Thursday, September 22, 2005

The Tatters of the King

Another mail from lara was quickly followed by another from the mysterious "Facilitator" of the "annex," which makes me inclined to believe that either

i) They are the same person, or

ii) The Facilitator has access to lara's messaging.

The latter is by far the most entertaining possibility, so I'll choose to believe that for now. Despite warnings, I've been able to keep in touch with both of them but things are getting to the point where I'm going to be asked to take sides, I think. Maybe I should ask them to take my side instead. Or Uncle Podger's side. I don't think he uses it much.

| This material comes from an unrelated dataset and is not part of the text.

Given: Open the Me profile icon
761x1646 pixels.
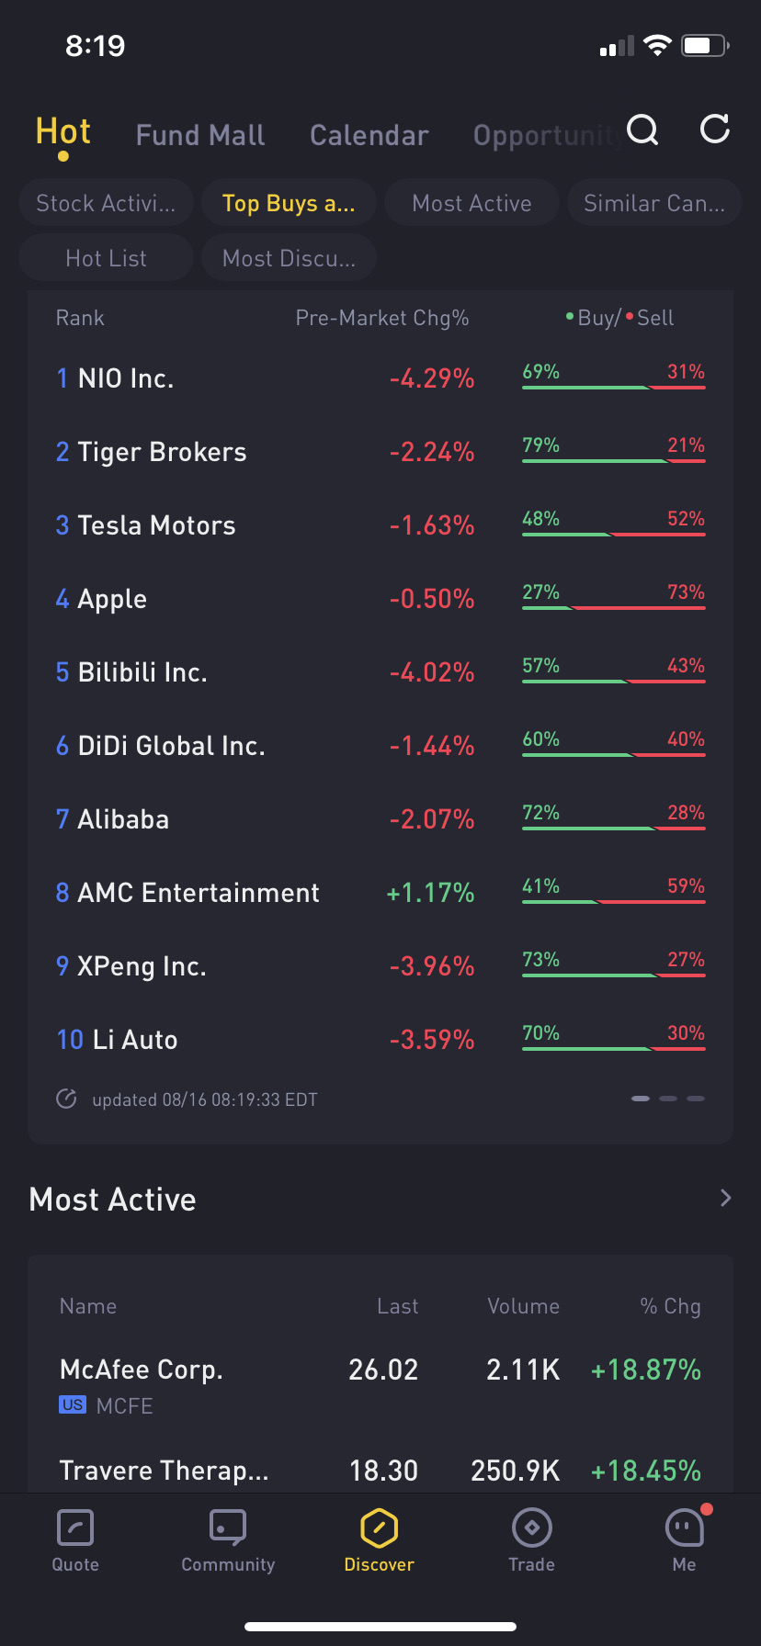Looking at the screenshot, I should pos(684,1529).

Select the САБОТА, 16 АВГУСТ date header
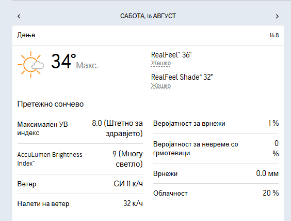(x=148, y=16)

Thursday, September 08, 2005

Murdoch eats IGN

http://www.theinquirer.net/?article=26027

Good gravy! This bad news for humanity. But very useful ammunition at work; despite hard evidence in the form of increased profits, cash flow projections, audience<->publisher channel parallelism and some other buzzwords I had to use earlier today, The Powers That Be here still seem reluctant to sign off a project that's chiefly internet-based.

Perhaps they suspect it of dire and terrible things; some variety of witchcraft, like the diabolic musics which haunt the horned phonograph of Mr Edison, the eldritch and uncanny melodies to which unspeakable things cavort.

Cavort.

In the scuddy.

One of them - a Power That Is, I mean, not an unspeakable thing - once asked me "where [I] kept the internet."I think I left it down the back of the sofa. Possibly behind the fridge. Or maybe the dog ate it. You know the one. It's always listening to the gramophone. Like it hears something you don't...and isn't telling.

I think this is traditional

"...you are not enjoined against discussing the fact that you have "been promoted"; indeed you are
encouraged to do so."

Woo. Woot. And woo woo woot.

Sunday, September 04, 2005

In the space year 1954

R. F. Borkenstein, captain of the Indiana State Police, invented the Breathalyzer for field sobriety testing.

That is all.

If I had a blog...

...I could boast about meeting Mr Henley, apparently, but I don't, so I can't. He's a chap with a mystique which in the grand scheme of things has hitherto passed me by - but it's an undeniable mystique nonetheless.

Wait. I may be talking about deoderant here.

But since I don't have a blog, and thinking of things which have passed me by, I'll observe that Douglas Adams was right, and deadlines do make a pleasant whooshing noise as they go by. It's much less amusing for those of us with a lack of millions in the bank and a number of people depending on them being met when they do, though.